By Legal Intern Kelly Monahan
Benefits of Kinship Care
Kinship care – placing children with relatives rather than non-relative foster parents – is associated with significant benefits for children and youth, including improved mental and behavioral health. Specifically, kinship care may help mitigate the trauma of removal when children are placed with relative caregivers who they know and with whom they share a relationship. As a result, children and youth in kinship care are less likely to experience behavioral challenges compared to children and youth in other placement settings.
Children and youth in kinship care also experience greater placement stability compared to youth in other placement settings, which can help improve permanency outcomes, academic performance and development of meaningful connections. The reduction in placement disruptions for children in kinship care is associated with kinship placements more closely resembling the culture of the child's family of origin, enabling children to preserve their cultural identity and community connections. In addition, relative caregivers may be more willing to keep siblings together than non-relative caregivers, which can provide integral social and emotional support that may ease children’s transition to a new placement and prevent placement disruptions. Overall, children and youth with relational ties with caregivers report viewing their placements more positively, are more likely to report feeling loved and are less likely to report having tried to leave or run away compared to youth in non-relative foster care and group homes.

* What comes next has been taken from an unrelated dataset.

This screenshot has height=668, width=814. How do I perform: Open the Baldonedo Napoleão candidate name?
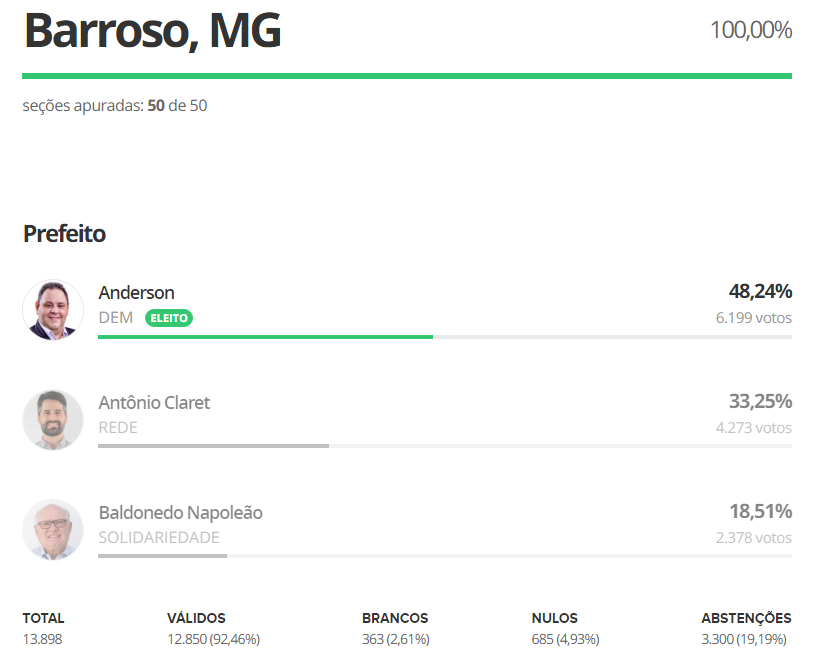point(180,512)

In addition, kinship care may reduce the time children and youth spend in foster care before achieving permanency and promote post-permanency stability, as children exiting from kinship care are less likely to re-enter foster care following reunification and guardianship compared to youth exiting from non-kin placements. Thus, kinship care has the potential to reduce the duration of out-of-home placements and help children and youth achieve permanency.

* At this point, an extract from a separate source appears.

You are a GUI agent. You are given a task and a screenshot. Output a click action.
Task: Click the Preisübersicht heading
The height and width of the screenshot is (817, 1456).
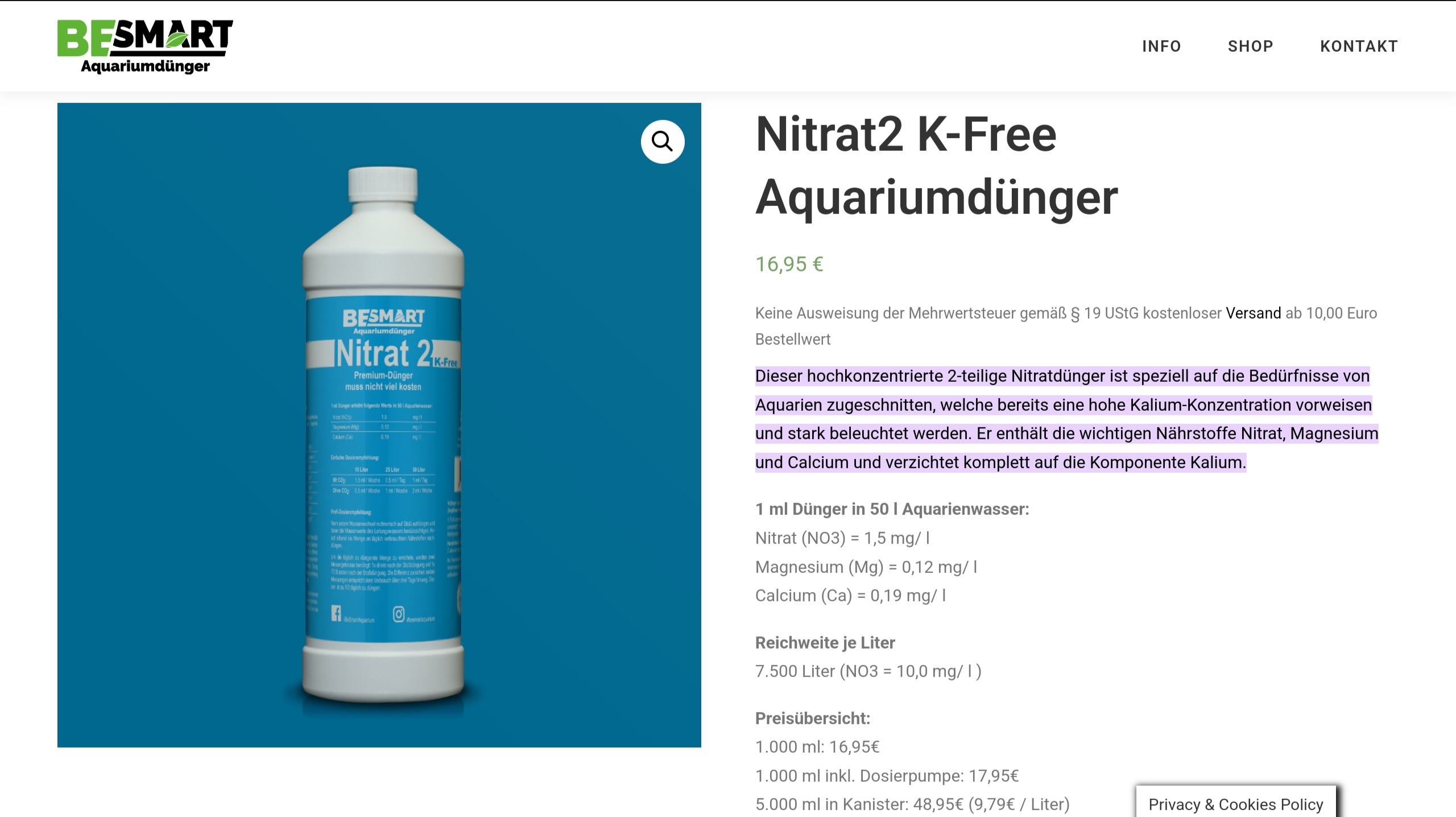(812, 718)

The New Jersey Kinship Legal Guardianship Act
Kinship care may be used as a temporary placement for children and youth or a pathway to an alternative type of permanency, known in New Jersey as kinship legal guardianship (KLG), where the relative becomes the child’s permanent guardian. Unlike adoption, KLG grants the child permanency while preserving parental rights – including the right to visitation and the right to regain custody of the children.
On July 2, 2021, Governor Murphy signed into law an amended KLG statute aimed at enhancing family resiliency and keeping families together when the state Division of Child Protection & Permanency (CP&P) files a court action to place a child into foster care because of abuse and/or neglect. The revised KLG statute prioritizes placement with relatives over non-relatives by requiring the Division to “make reasonable efforts to place the child with a suitable relative or person who has a kinship relationship” with the child. The KLG statute also reduces the time children and youth must reside in kinship care before becoming eligible for KLG from twelve consecutive months to six consecutive months, or nine of the last fifteen months. CP&P is also no longer required to prioritize adoption over KLG in cases where reunification has not been successful. Under the amended statute, more children and youth are eligible for a permanent KLG arrangement and sooner.
Challenges to Kinship Care and Guardianship: The Need for More Supports
Despite the benefits of kinship care and the potential benefits of the revised KLG statute, additional supports are needed to support permanency and reunification. The reduced timeline for when a caregiver may pursue KLG may create ambiguity regarding permanency planning for cases where children have been in out-of-home placement for less than a year. Under federal and state law, CP&P must make reasonable efforts to work toward parental reunification for one year following the child’s out-of-home placement. In those cases, CP&P can concurrently case plan where the Division prioritizes reunification while planning for an alternative permanency goal, such as KLG, if reunification is unsuccessful.
Under current practice in New Jersey, CP&P works with the child and the parent or legal guardian to identify the services to be provided to achieve reunification or another permanency goal. Ideally, the kinship caregiver should be part of this process, especially if a KLG arrangement becomes the permanent goal. But relationships between kinship caregivers and parents may be tenuous as the relative assumes custody of and responsibility for caring for their children. Without sufficient training and support, kinship legal guardians may have difficulty navigating complex relationships with the child’s biological parents and may be unprepared to assist children maintaining relationships with their parents. Children and youth in kinship care are also less likely to reunify with their parents. Additional supports, including relative caregiver training and effective family communication and engagement strategies, such as Solution-Based Casework, Family Team Meetings and child welfare mediation, are needed to achieve the goals of promoting family preservation and resiliency.